Happily seeking closure

- Email questions to Amy Dickinson at askamy@ amydickins­on.com.

Dear Amy: Fifty years ago, my heart was broken — shattered, actually — when my first real love ghosted me after an intense two years (including living together) that had all the hallmarks of Happily-Ever-After.

When a year later I was still broken and mourning to a degree I felt was unhealthy, I gathered my wits, sold my possession­s and left town by joining the Air Force.

And from that one choice my life changed, gradually but all for the better.

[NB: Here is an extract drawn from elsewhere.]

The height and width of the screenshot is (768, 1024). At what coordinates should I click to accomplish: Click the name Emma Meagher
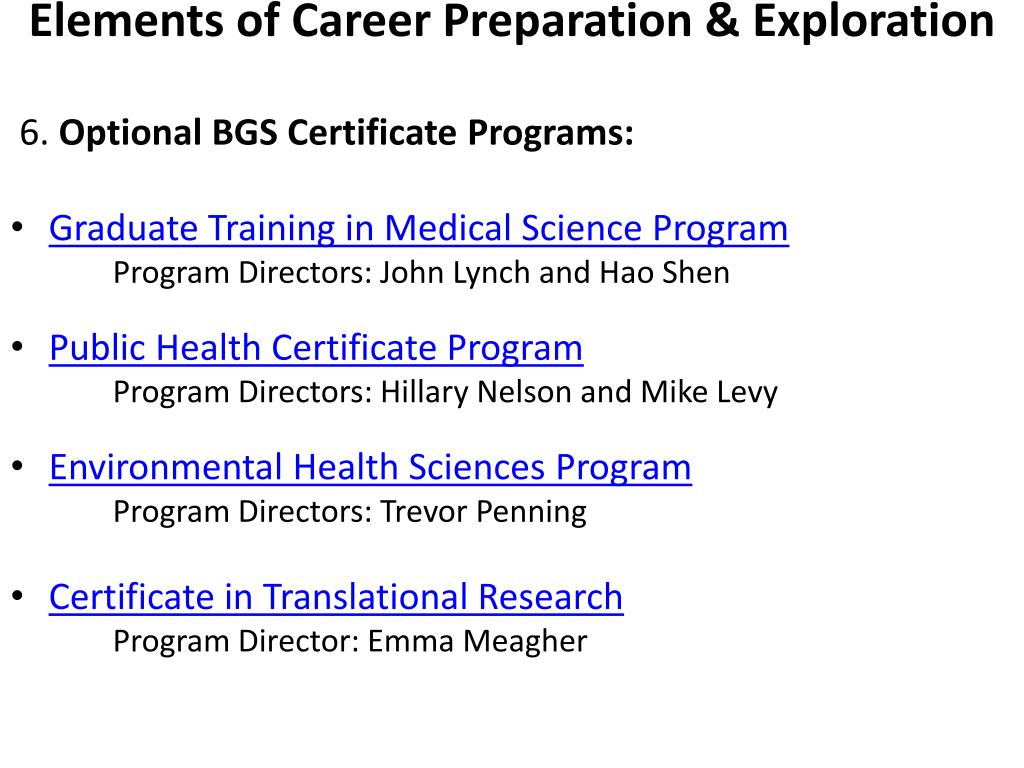[477, 641]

I’m retired after a complex and gratifying life that’s included world travel, several more years of higher education, a satisfying teaching career and, last but not least, 34 years with the right person, the love of my life and the best, most supportive, complement­ary partner I could have asked for.

My question: I know how to contact Mr. Long-ago and keep finding myself wanting to reach out one time (NOT take up extended contact) to thank him for setting all that in motion and say that I hope his life has been equally fulfilling.

Is this an imprudent idea that should be squelched, or would it be nice, acceptable closure to a 50-year-old heartbreak?

Questionin­g Closure

Dear Questionin­g: Would contacting Mr. Long-ago wrap things up nicely for you, or might this open the lid to a box that contains 50 years of questions and emotions? Might it trigger latent longing for Mr. Long-ago? I don’t know.

I do know that the life you are describing — complicate­d, expansive, graced by a long-lasting love with the right person — is the essence of Happily-Ever-After. Good for you!

It’s an important and very human impulse to try to pull together the skeins of your life, as long as you prepare for the variables. Mr. Long-ago might continue to ghost you. He might question your motives and resent the encroachme­nt. His memory of these long-ago events might be radically different from yours.

Or (as happened to me in a similar situation), a sincere apology might be offered and accepted, and you part company with a deep appreciati­on for your own emotional history.

I wonder what your partner thinks you should do? I suggest you share this dilemma, solicit your partner’s reaction and counsel, and — if you decide to go ahead — keep your message brief, simple and sincere.

Dear Amy: People have been asking you how long is too long to wait to send a letter of condolence.

I lost my 25-year-old daughter almost 30 years ago.

This past April I received a five-page anonymous letter from a guy who went to school with her.

From his memories he obviously had a crush on her.

I cried the entire time I was reading the letter, not because it made me sad but because even after all this time she is not forgotten and someone still thinks of her.

I have kept the letter and pull it out from time to time and reread it.

Thank you to the person who sent the letter. If you have a letter to send, no matter how long it’s been, do it! Grateful Mom

Dear Mom: This is a beautiful testimony to the power of a letter to unleash memories and lift up a life.

This inspires me to suggest a project for the new year: Write a letter telling the story of a person from your past who is gone but will never be forgotten, and send that letter to their survivors.